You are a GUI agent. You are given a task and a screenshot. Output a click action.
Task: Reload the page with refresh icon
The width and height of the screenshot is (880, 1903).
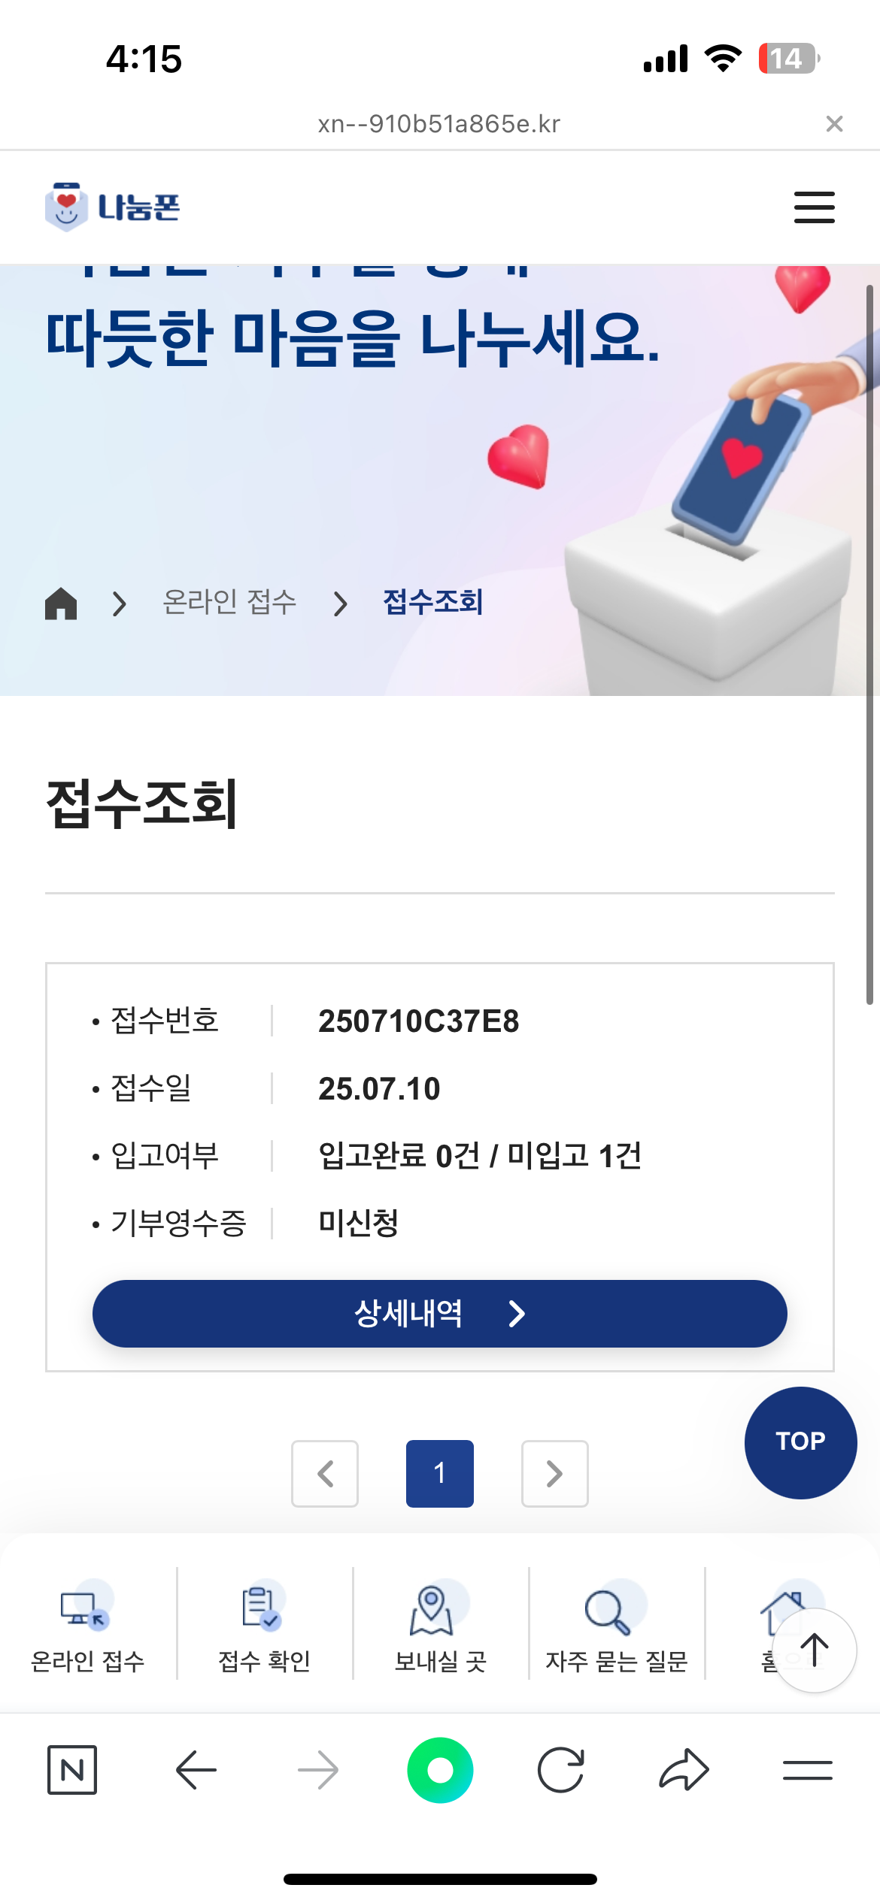point(561,1769)
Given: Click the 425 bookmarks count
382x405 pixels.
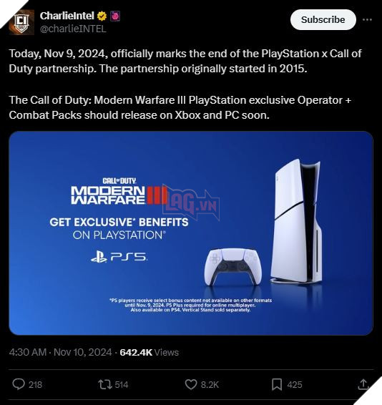Looking at the screenshot, I should point(295,384).
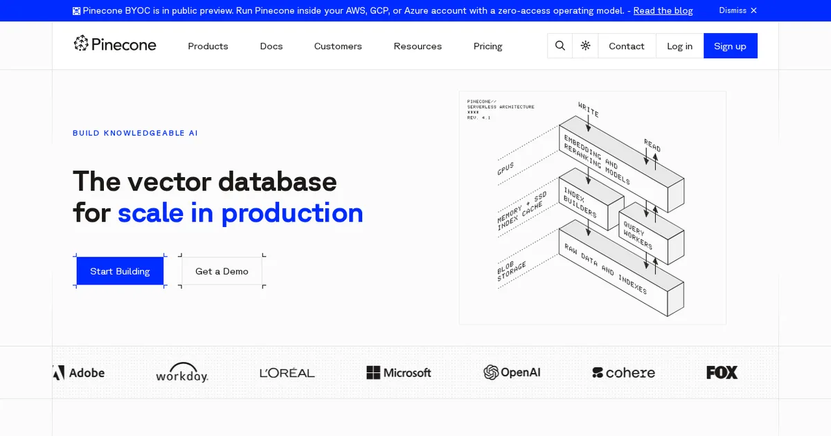
Task: Click the Cohere logo
Action: (x=623, y=372)
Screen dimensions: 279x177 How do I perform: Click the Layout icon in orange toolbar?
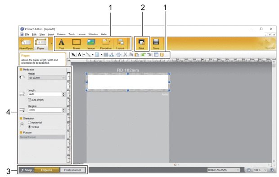point(121,44)
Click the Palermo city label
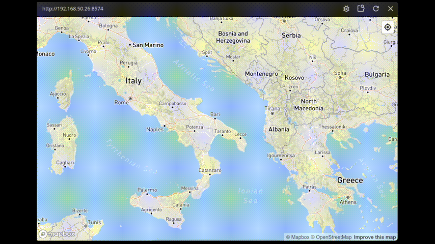The image size is (435, 244). [x=147, y=190]
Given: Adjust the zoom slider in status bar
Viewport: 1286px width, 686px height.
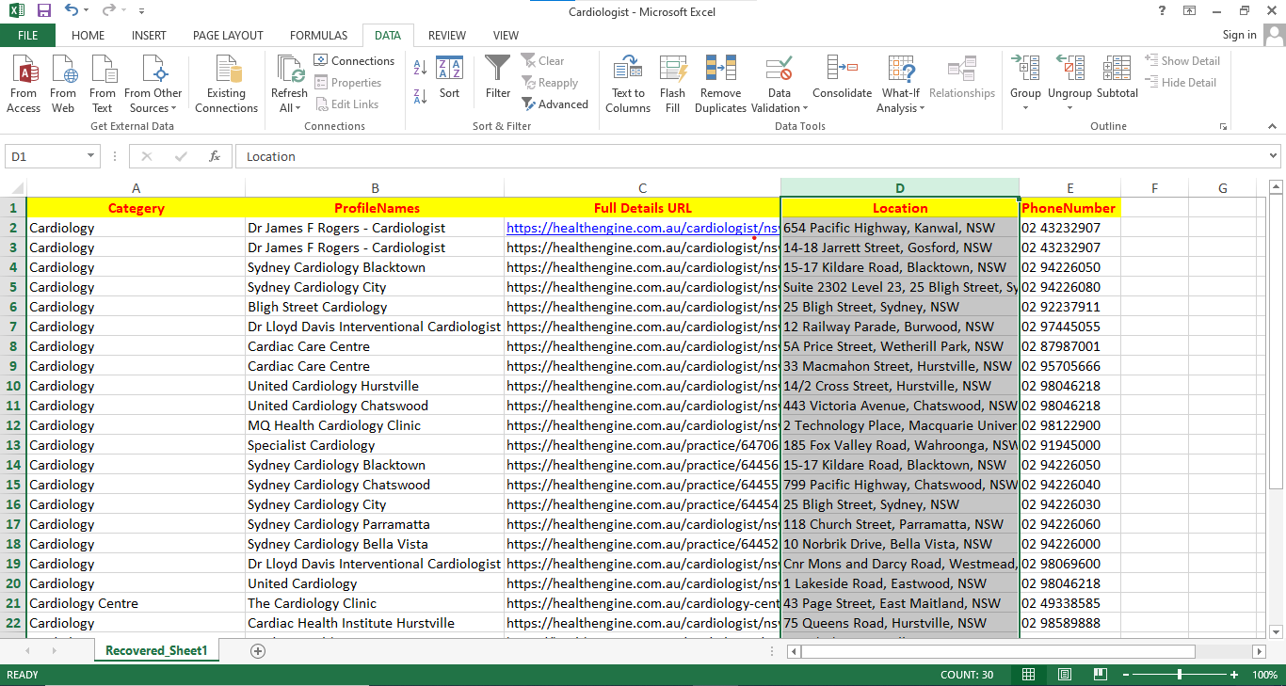Looking at the screenshot, I should pos(1180,675).
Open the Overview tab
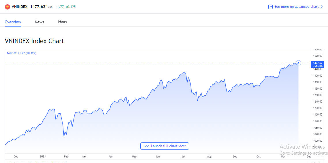The image size is (328, 163). (13, 22)
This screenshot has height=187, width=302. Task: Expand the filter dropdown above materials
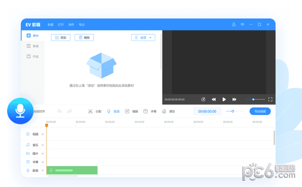coord(143,37)
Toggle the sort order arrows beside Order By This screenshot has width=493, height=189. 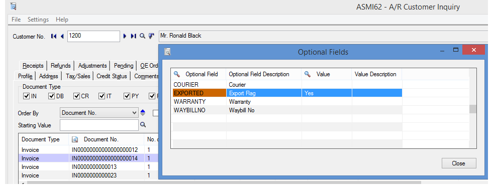click(143, 112)
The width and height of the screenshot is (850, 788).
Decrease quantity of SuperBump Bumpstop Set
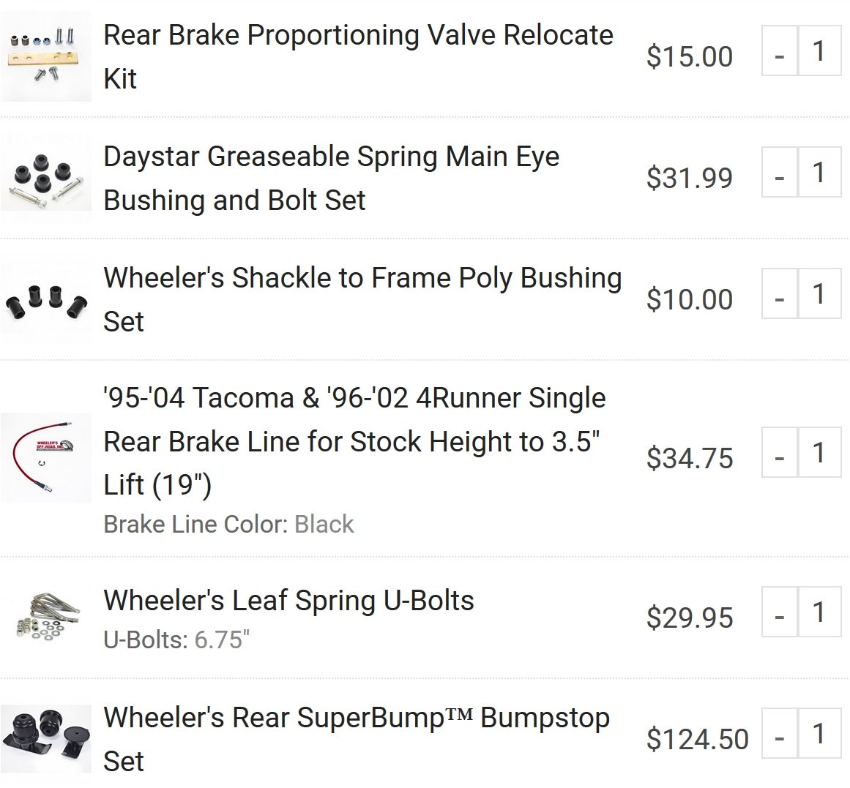coord(780,733)
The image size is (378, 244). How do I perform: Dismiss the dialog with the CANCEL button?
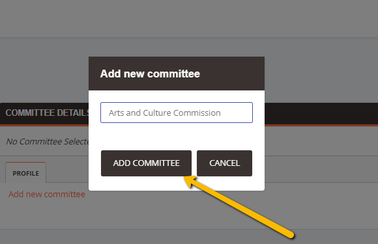coord(224,163)
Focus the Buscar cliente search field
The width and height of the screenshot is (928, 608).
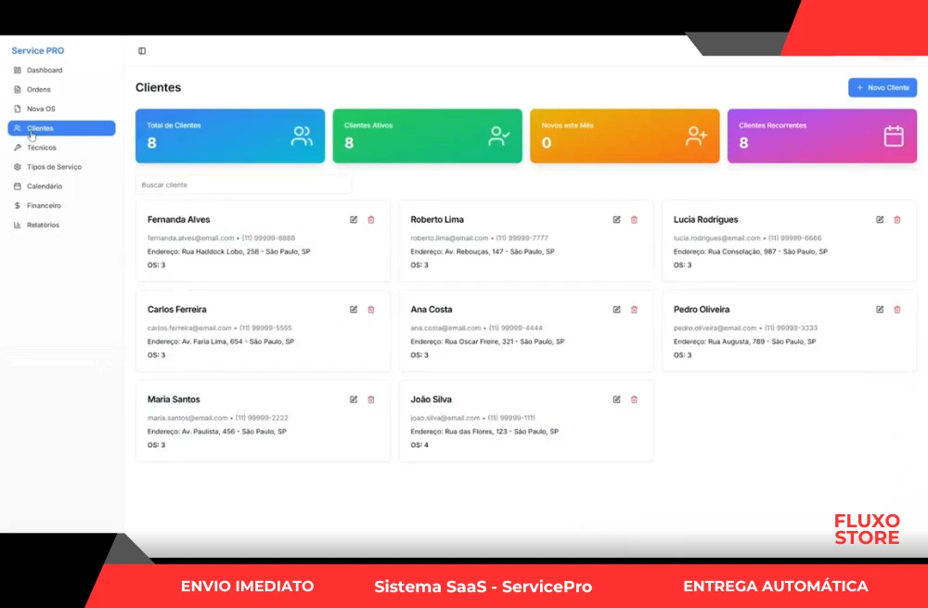[243, 186]
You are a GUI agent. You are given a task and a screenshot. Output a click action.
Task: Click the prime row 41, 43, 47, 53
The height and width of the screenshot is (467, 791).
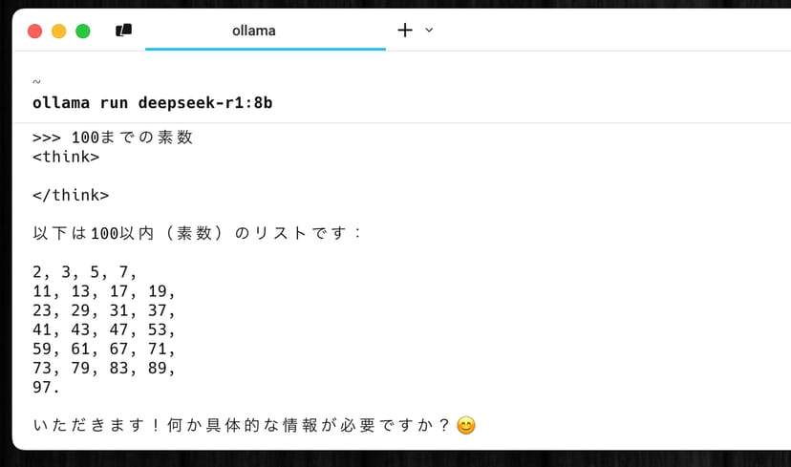(104, 329)
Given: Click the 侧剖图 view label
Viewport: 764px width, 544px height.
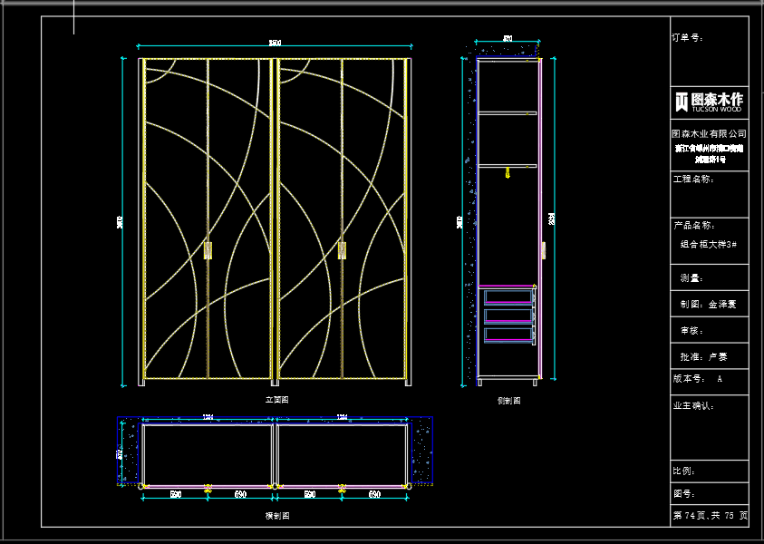Looking at the screenshot, I should [508, 400].
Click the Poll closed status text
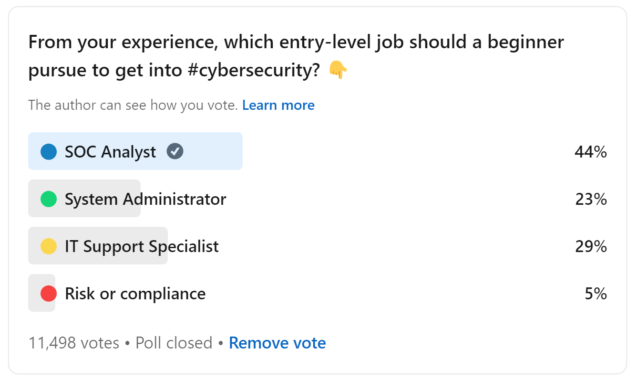The image size is (637, 380). 174,343
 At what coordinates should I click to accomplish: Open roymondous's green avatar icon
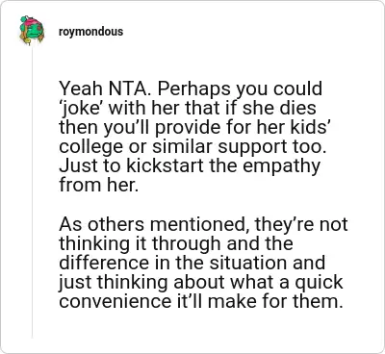point(32,31)
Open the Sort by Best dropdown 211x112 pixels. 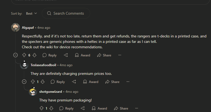[x=32, y=13]
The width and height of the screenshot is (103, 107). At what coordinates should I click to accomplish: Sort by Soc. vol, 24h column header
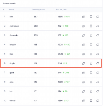61,9
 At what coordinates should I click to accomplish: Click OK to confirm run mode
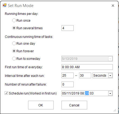41,105
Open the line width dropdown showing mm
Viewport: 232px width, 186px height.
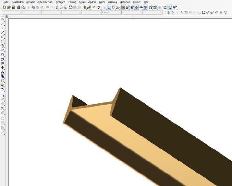[x=111, y=12]
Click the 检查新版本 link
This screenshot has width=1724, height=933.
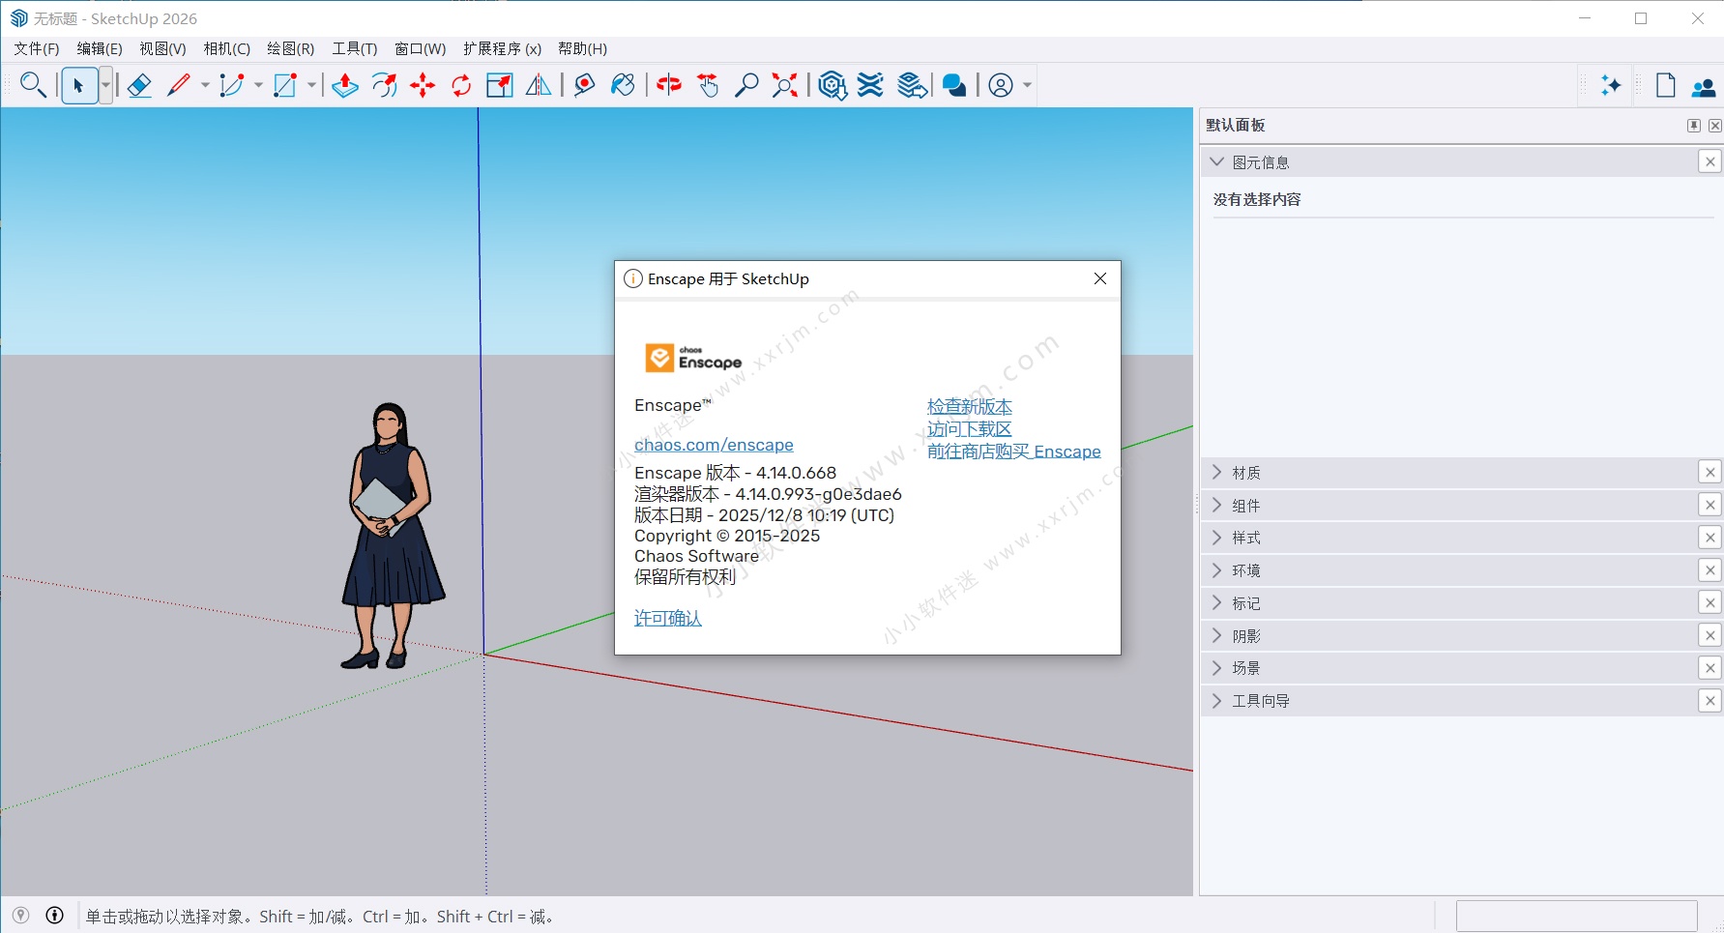tap(969, 407)
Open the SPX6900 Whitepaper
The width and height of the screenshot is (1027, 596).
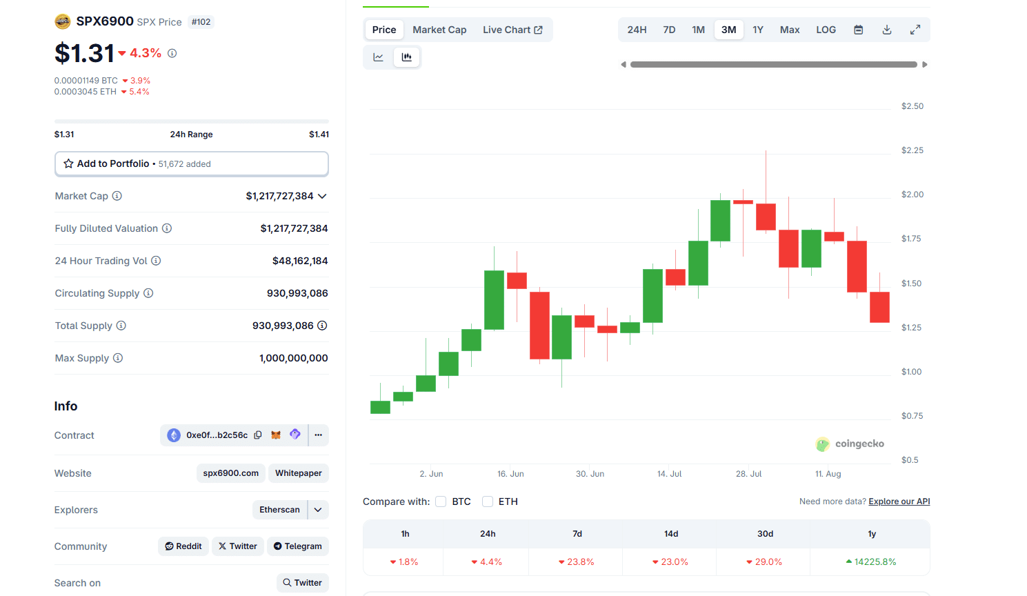pyautogui.click(x=298, y=473)
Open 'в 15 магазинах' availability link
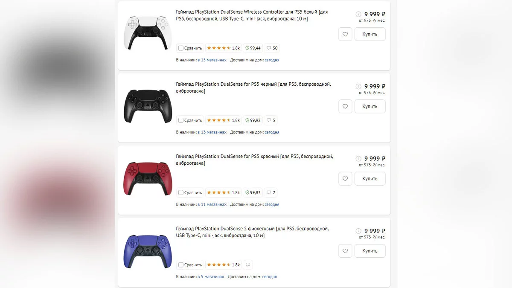 coord(212,60)
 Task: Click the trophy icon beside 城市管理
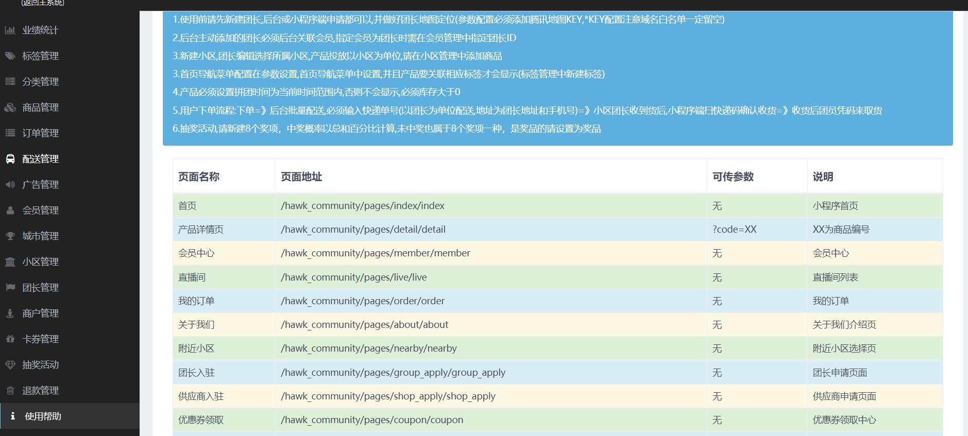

+ + +

| TASK REQUIREMENTS |
Without the pictures, transcribe exactly the lines above from the one containing "The width and height of the screenshot is (103, 107)." through the last.

| COMPLETED TASK |
The width and height of the screenshot is (103, 107). At what coordinates should I click to accomplish: Sort by Soc. vol, 24h column header
61,9
 At what coordinates should I click to accomplish: Click OK to confirm run mode
41,105
Open the line width dropdown showing mm
Viewport: 232px width, 186px height.
[x=111, y=12]
Click the 检查新版本 link
This screenshot has width=1724, height=933.
tap(969, 407)
Open the SPX6900 Whitepaper
The width and height of the screenshot is (1027, 596).
pyautogui.click(x=298, y=473)
Open 'в 15 магазинах' availability link
 coord(212,60)
 Task: Click the trophy icon beside 城市管理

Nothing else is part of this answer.